The steady beeping that had been her pulse began to slow. She could faintly hear a commotion in the room. Edgar was being thrown out, and he was protesting. Her son was starting to cry. Suddenly, she could see him clearly for the first time.

He was so tiny; so fragile. His hair was such a pale shade of blond that it hardly looked as though he had any, yet he had plenty. And then there was his delicate bow of a mouth. The top lip was curved just like…


If there had ever been a doubt in her mind before, there was none now. Before her mind faded to darkness, she had just a moment to whisper a prayer.

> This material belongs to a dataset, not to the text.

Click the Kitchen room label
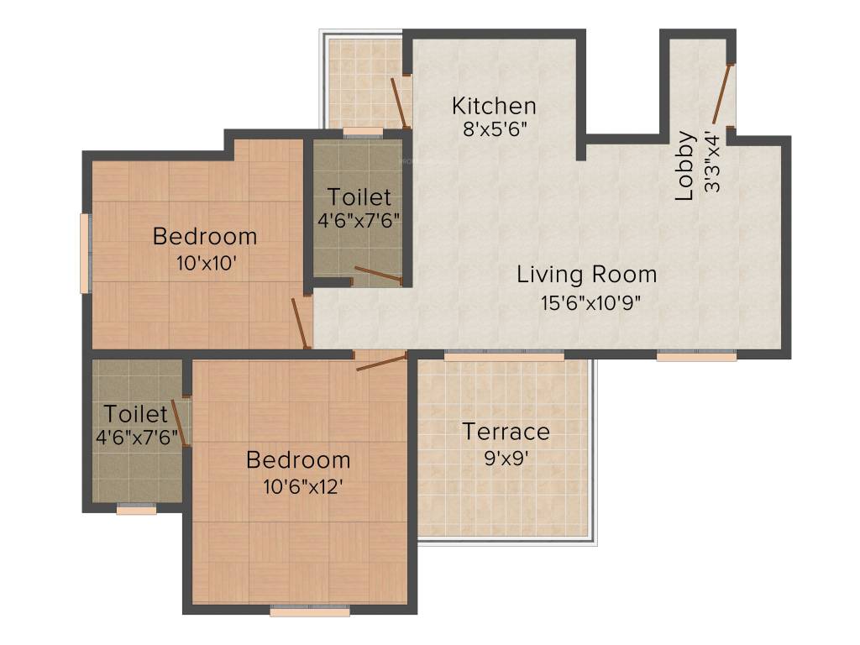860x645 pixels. (x=494, y=106)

‘David. Come to your son. He needs you.’


Modern medicine had saved Shelby in the nick of time, and she lay still and sleeping; as pale as the sheets she rested on, in her quiet room. David dared not check in on her, but he could sense her presence. In the room with her were Edgar and Alan. Only two visitors at a time were permitted, and because of her delicate state, only family could be allowed. That was all right. He could send her an anonymous bouquet of flowers, and he knew she’d understand. His chief concern was the child. He’d heard Shelby’s message loud and clear. When she’d lingered on the side closer to death than life, she’d reached him.

Somehow, she knew the truth, now. She’d even told him their son’s name. David stood outside the nursery windows, peeking in at the rows of newborns, bypassing all of the incubators with pink cards, looking at only the blue ones. None of the infants’ tags had first names on them. They were all registered by last names: Baby boy Jones, Baby Girl Hastings, etc. He didn’t see any Baby Boy Frog.

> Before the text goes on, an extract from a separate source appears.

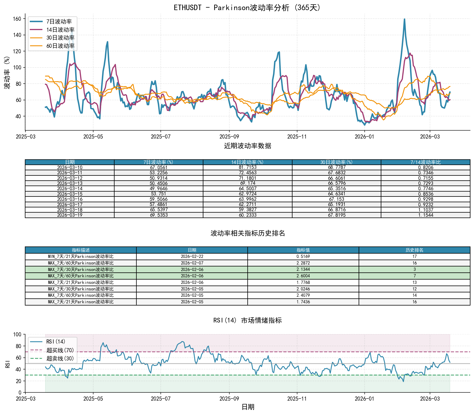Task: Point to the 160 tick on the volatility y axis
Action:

Then, he saw a smaller room, partitioned off the main nursery. David moved over to these windows and saw that the babies here were either very small, extremely large, or hooked up to monitors and machinery. There was even a set of tiny little triplets in isolettes next to each other; two girls and one boy. The sign stenciled on the door read ‘Neonatal Intensive Care’. The newest additions to this ward were conveniently kept right up front, so that parents and relative could ogle their newborns. That’s precisely where David found ‘Baby Boy Trammel-Frog’.

His son was swaddled from head to toe in hospital issue blankets. A cap had been put on his head to keep his head warm. One of his baby blue eyes was open, and the other was closed. When David looked closely, he could see the palest blond eyelashes ever imaginable…

Were his own eyelashes that pale? Had he ever been that small?

He looked at the blue tag on the incubator. ‘Baby Boy Trammel-Frog weighed in at three pounds, nine ounces. He was seventeen and a half inches long. No, David didn’t think he’d ever been that small. Marko, maybe…

That thought made him smile, and somehow, he could almost imagine that his son smiled too.

“Someday, you’ll meet your Uncle Marko. And your Uncle Dwayne, and your Uncle Paul, and your Uncle Laddie and your Aunt Alex, too,” he whispered to his small son.

One day, when he was old enough.

The baby’s eye met David’s in an unfocused gaze and then fell shut. David watched his baby sleep for a moment and smiled.

“Good night, little Owen. I’ll see you again soon,” he promised.